The whole listing is to be given again without alteration, except that its pictures are dropped.

*** Opening Available records ***

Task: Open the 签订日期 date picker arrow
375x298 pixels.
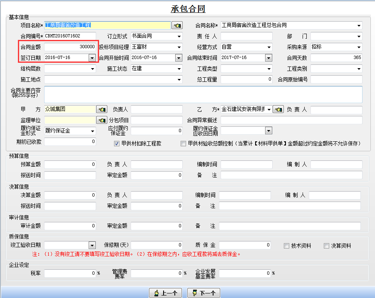Action: 92,58
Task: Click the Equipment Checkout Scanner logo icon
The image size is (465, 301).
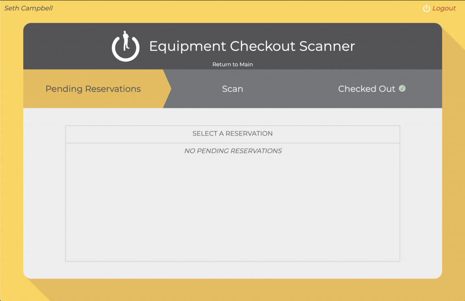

*** Closing Available records ***

## Written answer:
Task: Open the 签订日期 date picker arrow
375x298 pixels.
Action: 92,58
Task: Click the Equipment Checkout Scanner logo icon
The image size is (465, 301).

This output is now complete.